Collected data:
::::

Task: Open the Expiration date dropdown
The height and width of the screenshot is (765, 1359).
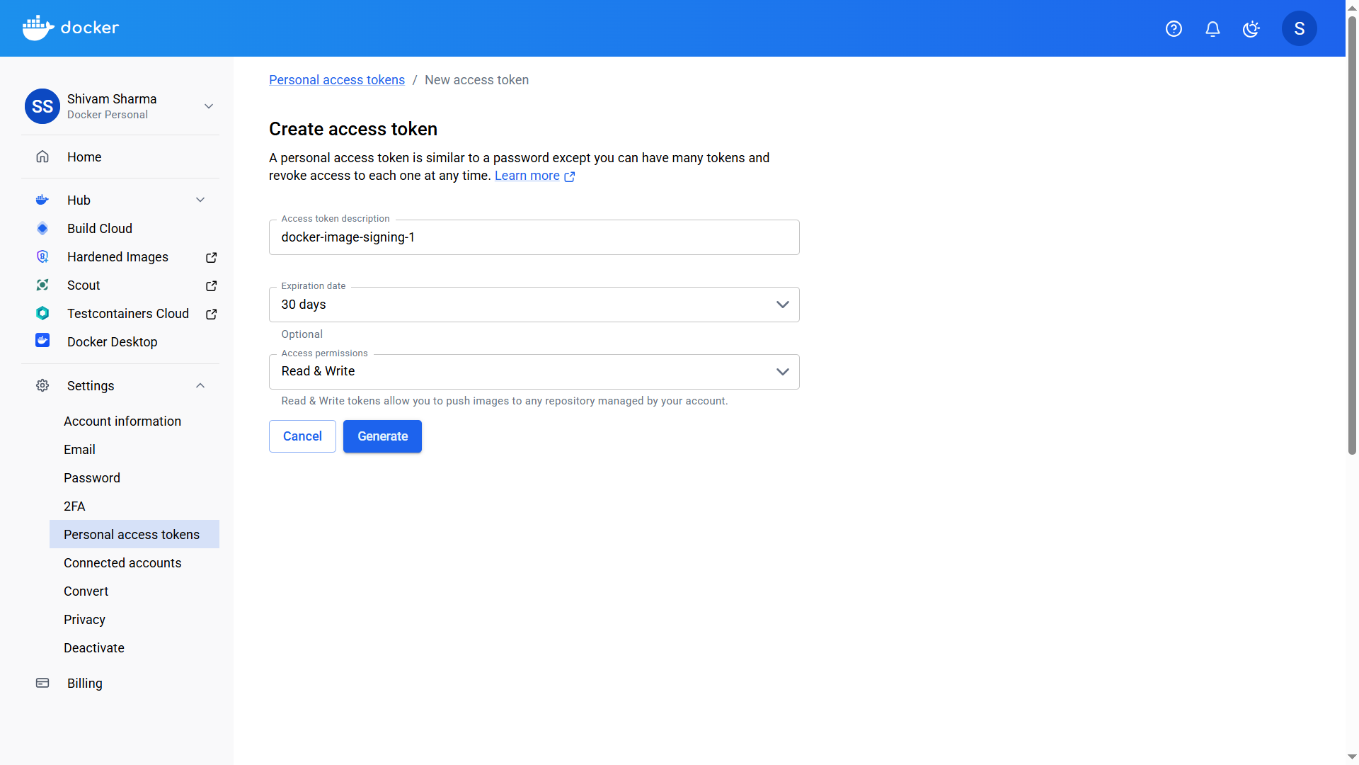Action: pyautogui.click(x=782, y=304)
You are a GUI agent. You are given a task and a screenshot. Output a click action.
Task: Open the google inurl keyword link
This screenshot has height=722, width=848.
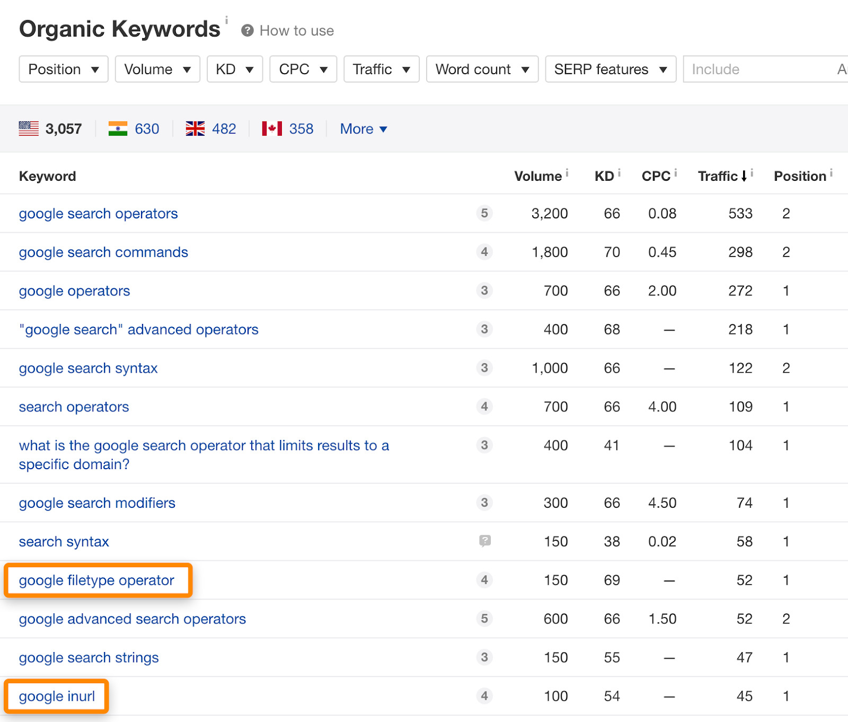[57, 696]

::::

Restate each entry exactly, omitting pictures.

Task: Open the Expiration date dropdown
The height and width of the screenshot is (765, 1359).
Action: pyautogui.click(x=782, y=304)
You are a GUI agent. You are given a task and a screenshot. Output a click action.
Task: Open the google inurl keyword link
This screenshot has height=722, width=848.
[57, 696]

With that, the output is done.